Liger-Kernel icon indicating copy to clipboard operation
Liger-Kernel copied to clipboard

Generalized PPO loss (& improve current GRPO loss)

Open qingquansong opened this issue 8 months ago • 4 comments

🚀 The feature, motivation and pitch

  • [ ] 1. Current GRPO assume KL term is added and advantage is computed inside the loss, we wanna open this to become configurable by user
  • [ ] 2. Clipping is not used in GRPO and need to be added (also as an option for generalized PPO case)
  • [ ] 3. Reference model logits/prob can be provided directly without providing LM head + hidden states as an option
  • [ ] 4. Old policy prob or LM head/hidden states is not provided for importance sampling purpose in GRPO.

Alternatives

No response

Additional context

No response

qingquansong avatar Mar 24 '25 21:03 qingquansong

Assigned to me now and if anyone is interested in anyone of the features, feel free to take some.

qingquansong avatar Mar 24 '25 21:03 qingquansong

Hi @qingquansong , I want to pick the item 1 first, if I finished it earlier, I can take more.

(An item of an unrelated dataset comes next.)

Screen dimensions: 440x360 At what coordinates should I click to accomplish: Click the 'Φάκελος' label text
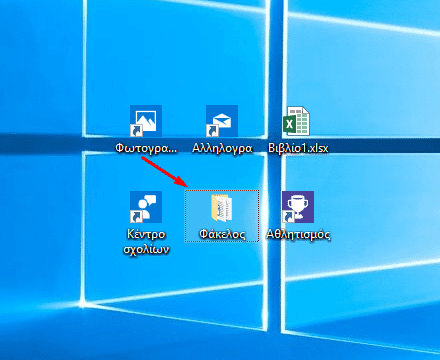click(222, 234)
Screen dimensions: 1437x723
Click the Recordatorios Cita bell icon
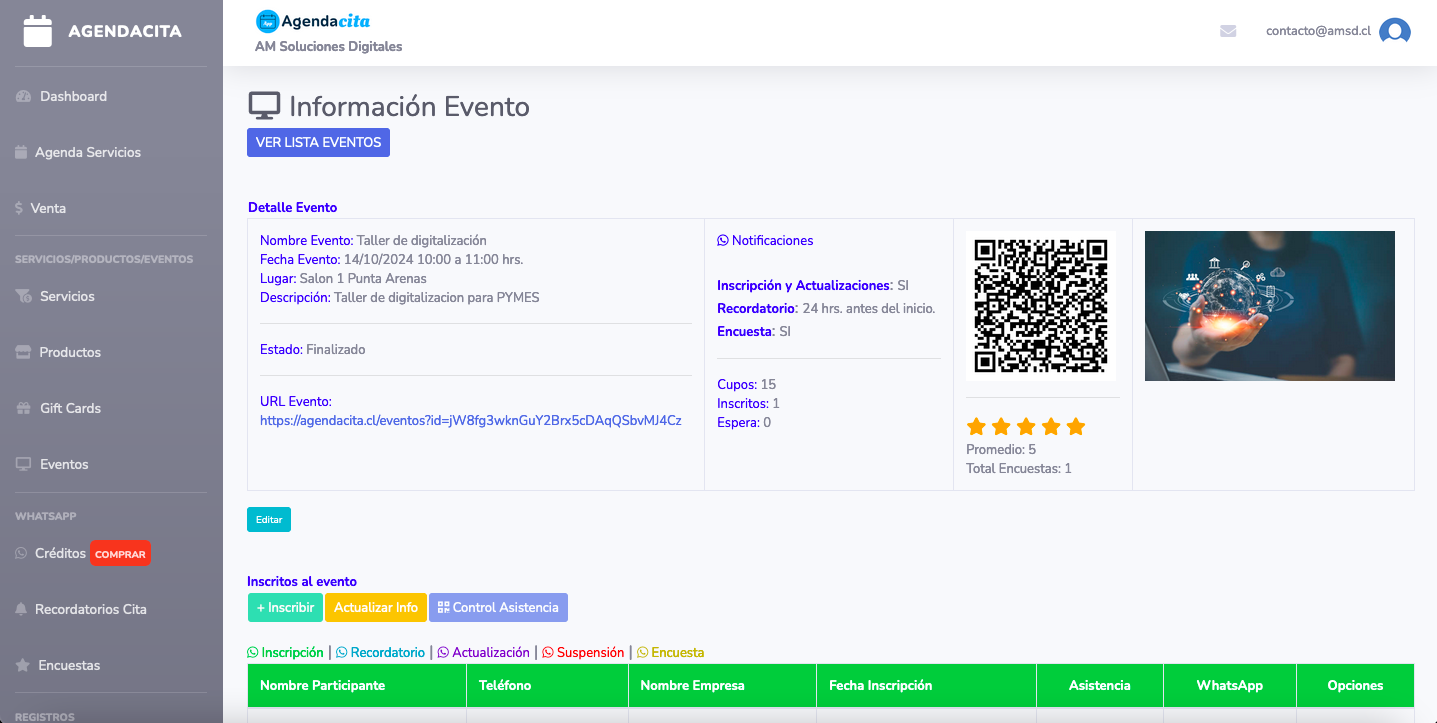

mRSun15 avatar Mar 24 '25 22:03 mRSun15

yes the implementation in liger is older so would need updating to the newer version in TRL

kashif avatar Mar 25 '25 13:03 kashif

worked on #628 ... didn't see this issue before so was working on this independently In my implementation:

  1. KL is only calculated if beta is non-zero. Assume user directly provides the advantage instead of reward (otherwise we need all gather to compute reward mean/std)
  2. Added clipping
  3. Not supported yet
  4. added an option for old policy prob Also added fix for loss correctness, metrics calculation, testing, etc.

shivam15s avatar Mar 26 '25 15:03 shivam15s